- _Exercise requirements_:
1 – Name the three disulfide bonds that the passage on GLuc cysteines says were unambiguously visible in the NMR structures.
2 – According to the passage on GLuc cysteines, in what percentage of the calculated structures was the C52/C127 pair observed?
3 – Please continue the passage on GLuc disulfide bonds from its last sentence.

- _Given passage_:
----------
Ellman’s assay indicated that all ten cysteines (C52, C56, C59, C65, C77, C120, C123, C127, C136, and C148) are oxidized in the active GLuc, and thus that they should form five disulfide bonds20. Three disulfide bonds C59/C120, C65/C77, and C136/C148 were unambiguously visible in the NMR structures, but the pairing of the remaining four cysteines (C52, C56, C123, and C127), which were close to each other, was less straightforward to determine. In order to determine the remaining two disulfide bonds, we set the distance between the gamma sulfur (Sγ) to > 2Å so that any cysteine could freely combine with any of the remaining three cysteines. We then identified cysteine pairs with Sγ distance < 3Å in the 380 structures obtained from 19 rounds. As a result, C52/C127 and C56/C123 were the most favored pairs and were observed in 92.4% and 56.1% of the calculated structures, respectively. On the other hand, C52/C56 and C123/C127 were observed in only 13.7% and 19.5% of the structures.
----------
- _Collected data_:
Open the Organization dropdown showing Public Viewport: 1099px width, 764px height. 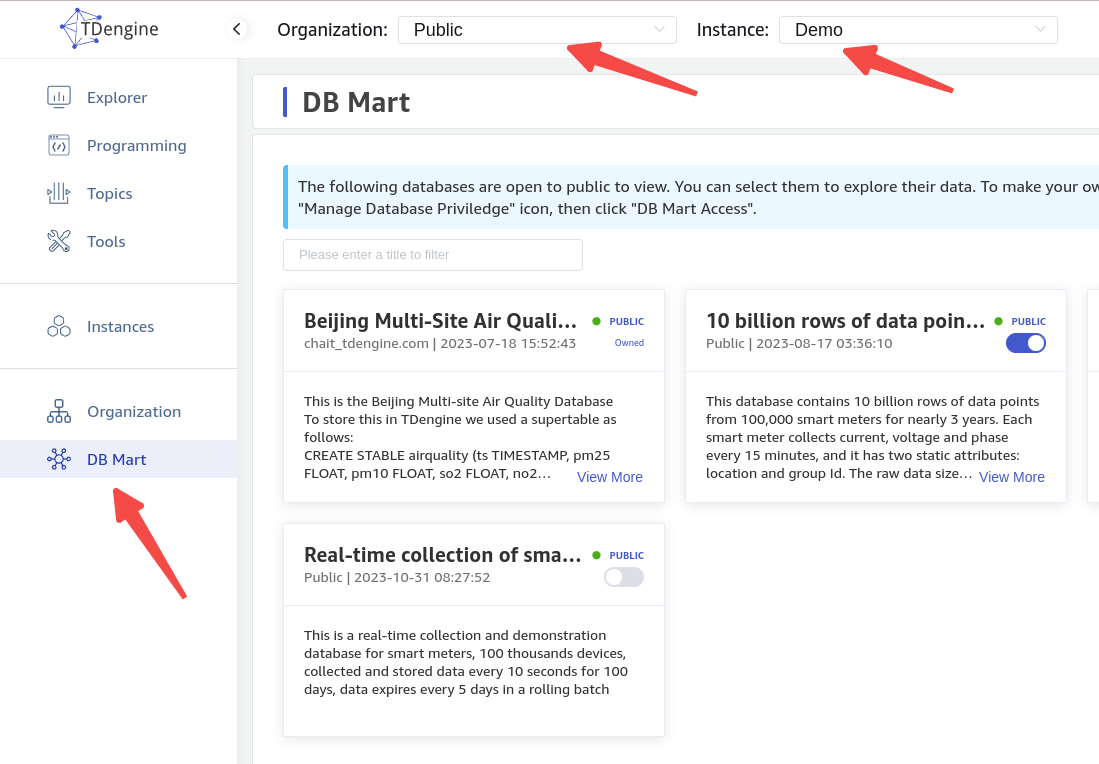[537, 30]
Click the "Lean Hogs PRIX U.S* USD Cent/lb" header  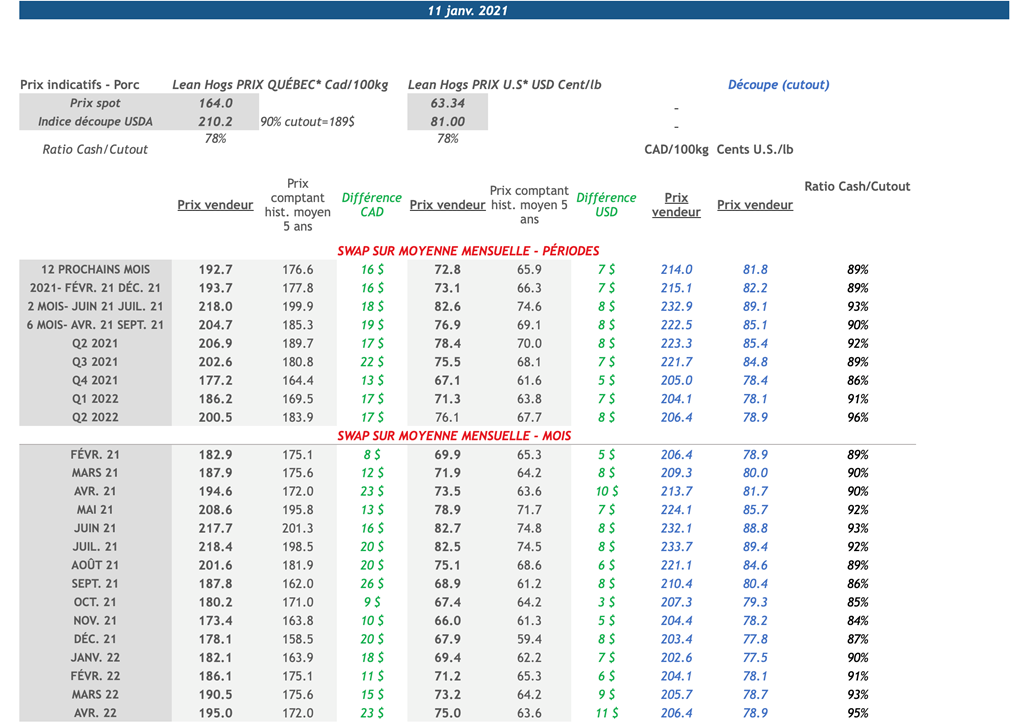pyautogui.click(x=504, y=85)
----------
- _Per-task outputs_:
1 – C59/C120, C65/C77, and C136/C148

2 – 92.4%

3 –
The disulfide bond combination between the cysteines (C52, C56, C59, C120, C123 and C127) were further characterized by limited proteolysis of GLuc with trypsin, and Liquid Chromatography–Mass Spectrometry (LC–MS) analysis of the fragments. A peptide fragment with Mw. 4259.01 Da was observed and was identified as the combination of fragments A50-R54, G55-K64 and D106-K129 (Supplementary Methods, Supplementary Table 1 and Supplementary Fig. 5). This indicated presence of the C52/C127 disulfide bond, and at least another bond between C56/C123 or C59/C120 fully corroborating the NMR calculations.
Overall fold and dynamic features of GLuc
The structure with the lowest overall target function among the 20 NMR-derived structures in each round was selected. Nineteen structures from 19 rounds were used for further analysis. Among the nineteen structures, seven structures formed the putatively correct disulfide bonds (C52/C127, C56/C123, C59/C120, C65/C77, C136/C148). We finally selected the structure with the lowest average pairwise RMSD (against all other eighteen structures) as the representative structure. This structure also forms the putatively correct disulfide bonds.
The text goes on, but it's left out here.